Stored data entries:
☆ ☆ ☆ ☆
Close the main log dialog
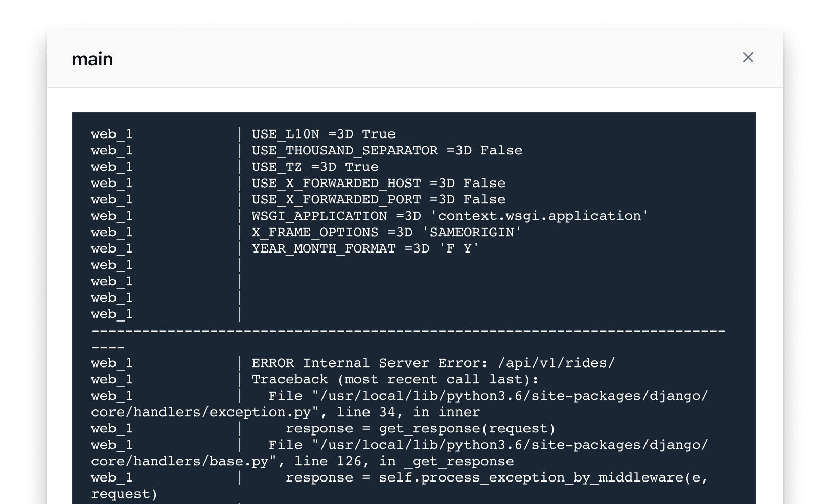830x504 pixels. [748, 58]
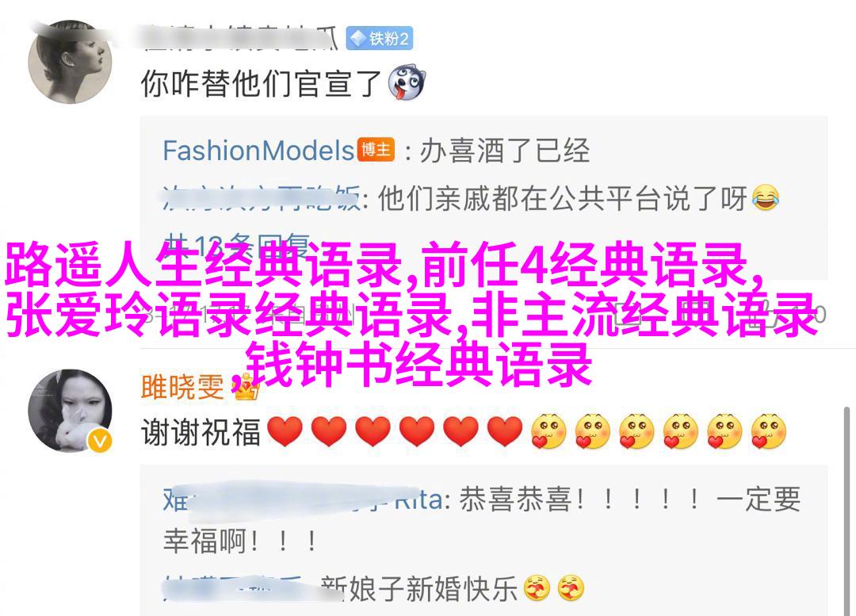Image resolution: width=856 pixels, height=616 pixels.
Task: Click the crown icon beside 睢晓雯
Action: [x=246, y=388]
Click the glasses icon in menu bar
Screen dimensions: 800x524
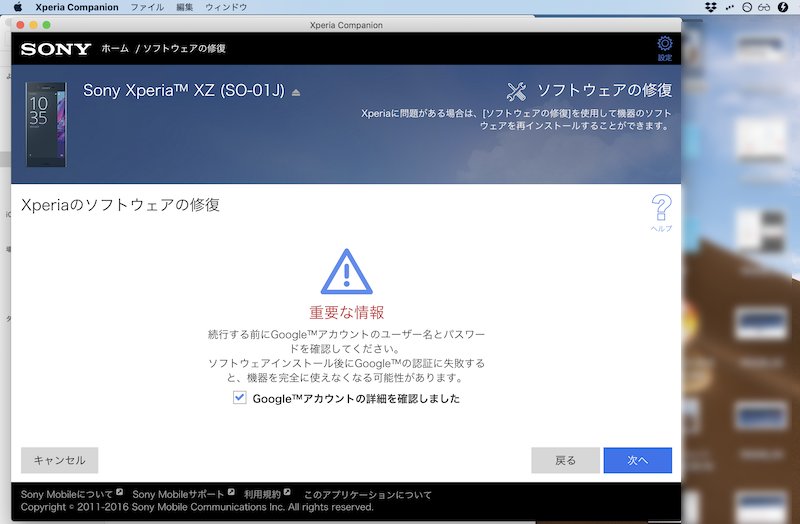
☆ ☆ ☆ ☆
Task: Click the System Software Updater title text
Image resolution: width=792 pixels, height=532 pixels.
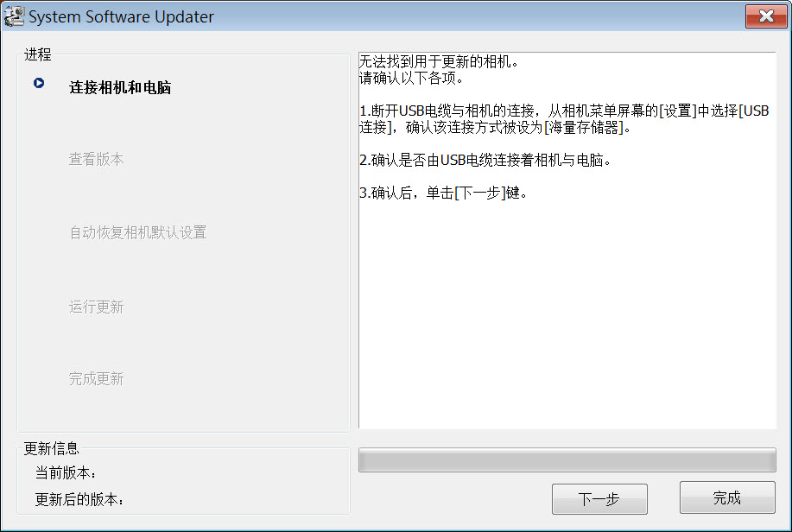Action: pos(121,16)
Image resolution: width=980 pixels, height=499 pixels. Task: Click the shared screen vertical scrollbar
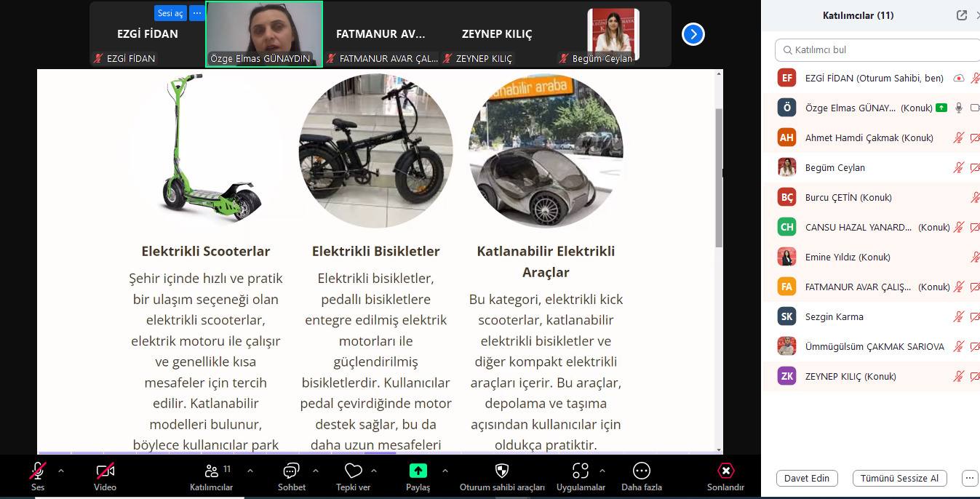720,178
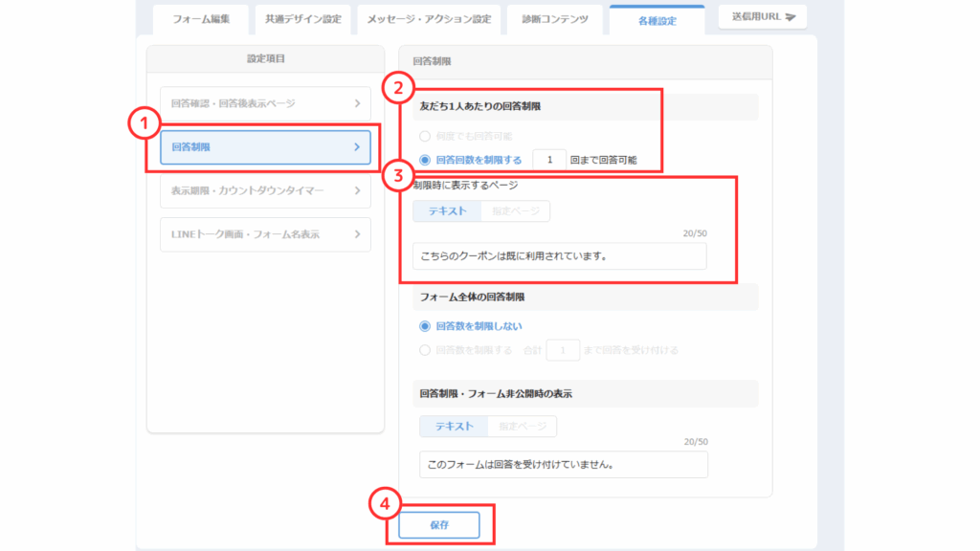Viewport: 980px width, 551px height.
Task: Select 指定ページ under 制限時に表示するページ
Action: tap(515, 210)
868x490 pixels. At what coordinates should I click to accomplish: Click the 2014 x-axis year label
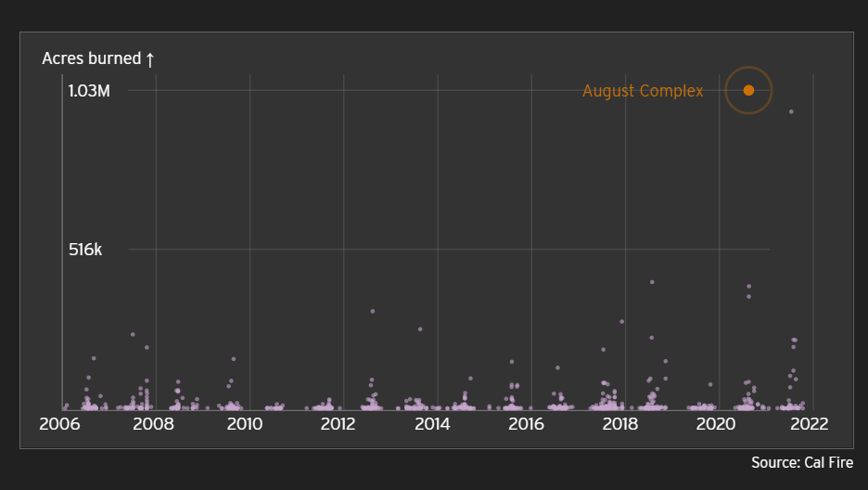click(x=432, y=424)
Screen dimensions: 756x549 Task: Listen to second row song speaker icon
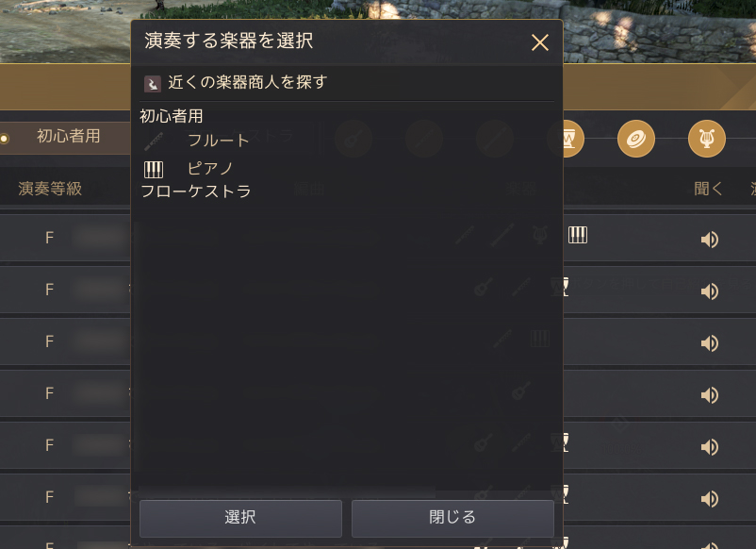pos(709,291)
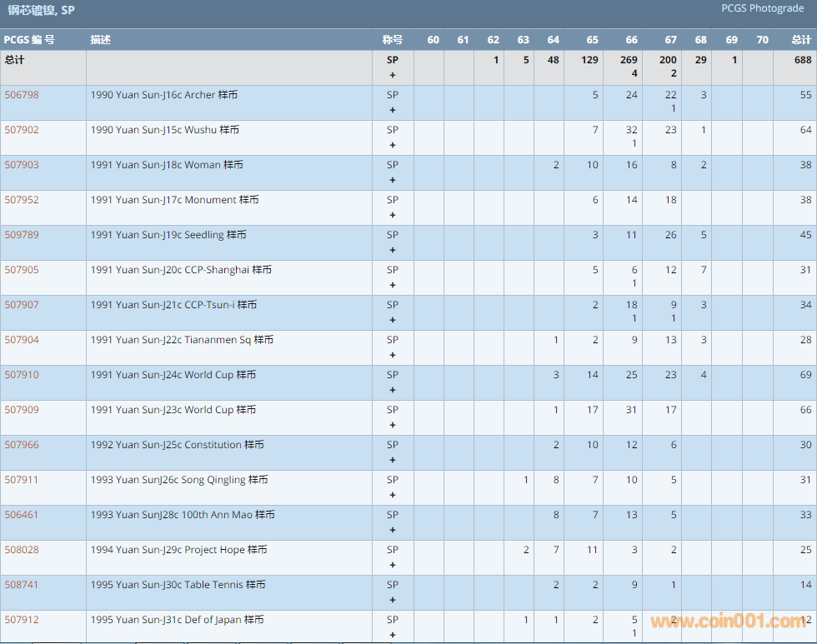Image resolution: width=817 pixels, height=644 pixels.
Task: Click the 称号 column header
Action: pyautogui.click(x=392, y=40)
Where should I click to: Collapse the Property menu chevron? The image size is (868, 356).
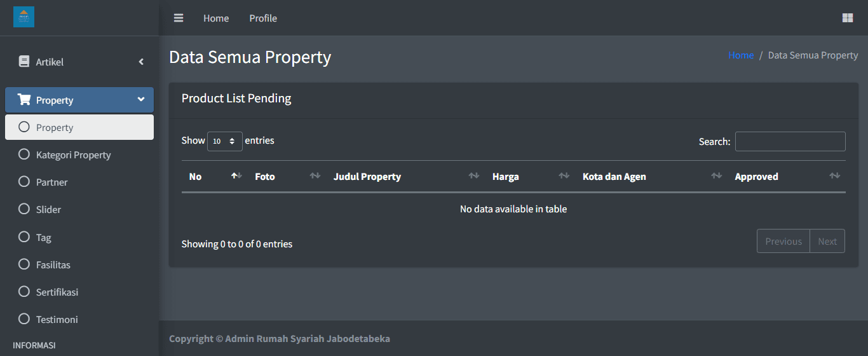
☆ ☆ ☆ ☆
▶ **ABOUT THIS TASK**:
Each line above from the one containing "Close the main log dialog" through the one containing "Screen dimensions: 800x524" is to be returned verbatim. Nothing else, and no pictures.

▶ **RESULT**:
Close the main log dialog
830x504 pixels. [748, 58]
Image resolution: width=856 pixels, height=616 pixels.
Task: Click the crown icon beside 睢晓雯
Action: [x=246, y=388]
Click the glasses icon in menu bar
Screen dimensions: 800x524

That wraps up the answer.